The Hong Kong government will gain powers to restrict local access to the world’s biggest technology platforms under legislation to punish “doxing” offences expected to be passed this year.
The measures are the latest government effort to assert greater control over civic freedoms in the territory following pro-democracy protests in 2019, when critics and supporters of the government alike engaged in doxing by publishing the personal information of police officers, lawmakers, journalists and protesters online.
But the anti-doxing bill, which will amend Hong Kong’s privacy laws, has been criticised for being too broad, leaving internet service providers and citizens vulnerable to arbitrary accusations and unfair prosecution. Critics said it could also be used to limit freedom of expression.
The amendment, introduced into the city’s pro-government legislature on Monday, came days after the Biden administration issued a stark warning about the risks to US businesses operating in the Chinese territory and a year after Beijing imposed a sweeping national security law.
Authorities have introduced other restrictions on information in recent months, such as limiting access to data on the companies registry and censoring films deemed to threaten national security.
Hong Kong’s pro-democracy Apple Daily newspaper, which was frequently critical of the government, recently closed under political pressure. Police on Wednesday arrested more senior editorial staff who worked for the tabloid, including former executive editor-in-chief Lam Man-chung.
Under the privacy law amendment, Hong Kong could order platforms such as Facebook, Google and Twitter to remove content classified as doxing and block local access to the platform if the company failed to comply.
Employees of the technology companies who are based in or enter the Chinese territory could also face jail time for failing to remove such material under the vast powers that will be granted to the city’s privacy commissioner.
“This makes me nervous,” said Paul Haswell, a technology partner at Pinsent Masons in Hong Kong. “The punishments are among the harshest in the world for doxing.”
Employees who fail to take down material could face two years in jail and a HK$100,000 (US$12,865) fine. Individuals found guilty of doxing could face five years in prison and HK$1m fines.
Supporters of the legislation have argued that tough rules are needed to curb the misuse of personal information.
“Given the severe harm caused by doxing to victims like police and their families, there must be heavy penalties,” Holden Chow, a pro-Beijing lawmaker in the city, told the Financial Times.

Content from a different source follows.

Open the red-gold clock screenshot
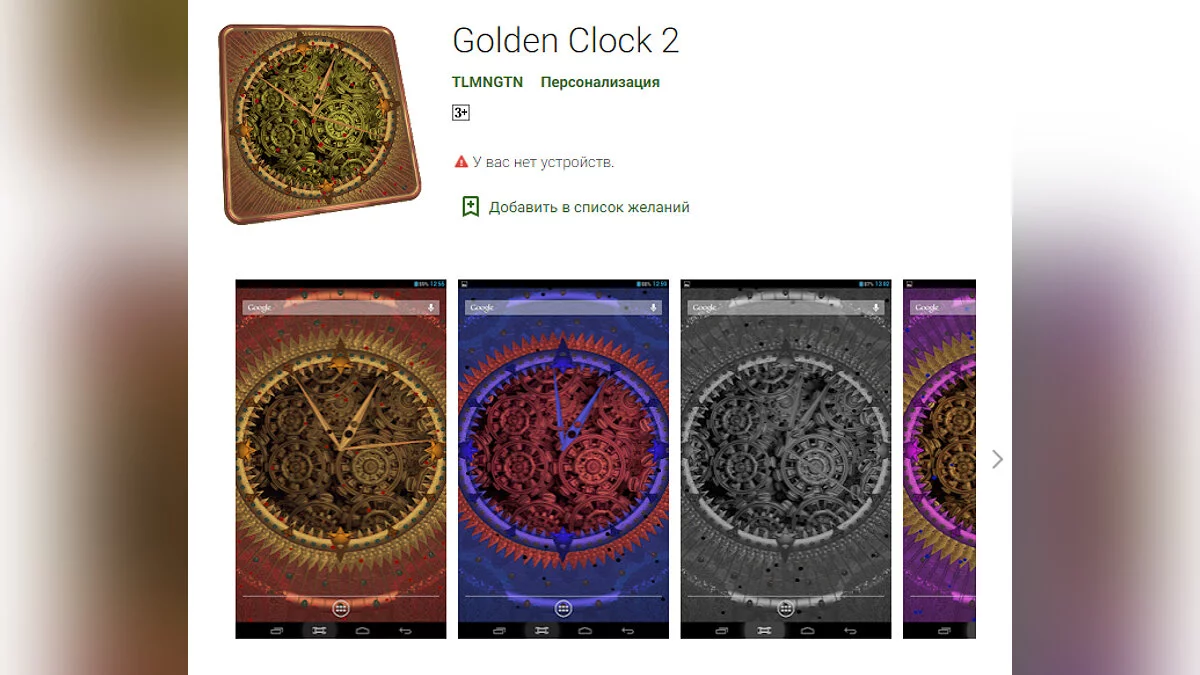(341, 459)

However, the Asia Internet Coalition, a lobbying consortium representing US internet companies such as Facebook, Google and Twitter, warned last month that the legislation could force tech groups to stop providing services in Hong Kong because of the heightened risks for their staff. The AIC since added that none of their members planned to leave the city.

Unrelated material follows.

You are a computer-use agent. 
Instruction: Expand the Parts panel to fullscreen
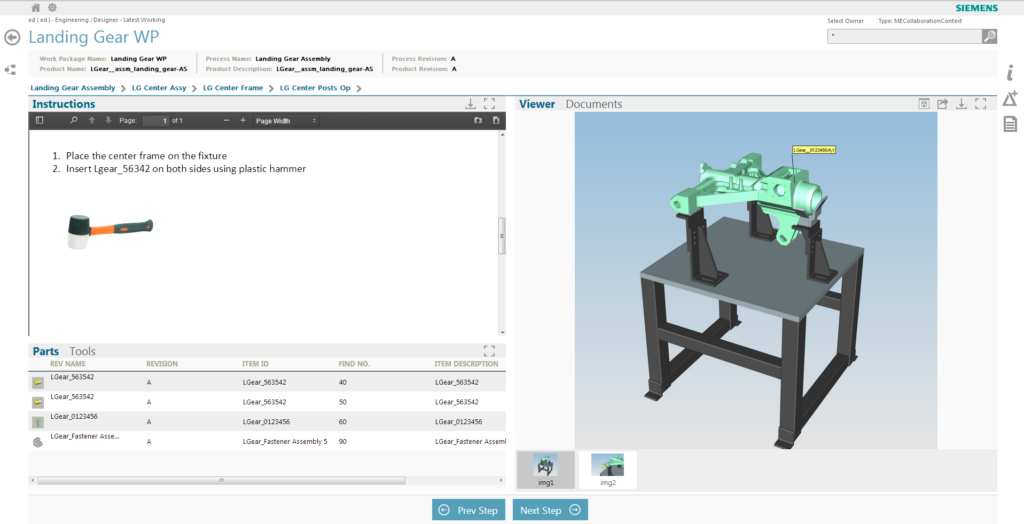tap(489, 351)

Erick Tsang, Hong Kong’s secretary for constitutional and mainland affairs, attempted to reassure tech companies on Monday. “If the employees of these companies in Hong Kong are only responsible for general marketing or administrative work, and they have no authority to act on ‘doxing’ content, they don’t have to worry too much about the legal liabilities,” he said.

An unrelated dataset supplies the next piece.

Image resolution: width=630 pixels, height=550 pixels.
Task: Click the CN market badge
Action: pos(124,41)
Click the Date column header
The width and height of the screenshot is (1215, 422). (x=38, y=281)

The AIC said the planned laws were too vague, as they did not explicitly define doxing or the “psychological harm” caused by it that would be used as a test for prosecution.
The presence of large social media platforms and search engines in Hong Kong supports the city’s attractiveness to international businesses compared with mainland China, where access to information is restricted in a system termed the “Great Firewall”.
Media companies could also fall foul of the legislation. Haswell, the lawyer, warned that it was not clear if even publishing a photo of a person without their consent could count as doxing.
However, the bill’s supporters said normal news reporting was covered by existing exemptions.
The head of a US law firm in Hong Kong said international business groups had asked for new risk assessments in light of the anti-doxing legislation and the Biden administration’s notice.
“There is more urgency about communicating the potential impacts of this issue back to headquarters than I have seen before,” the lawyer said.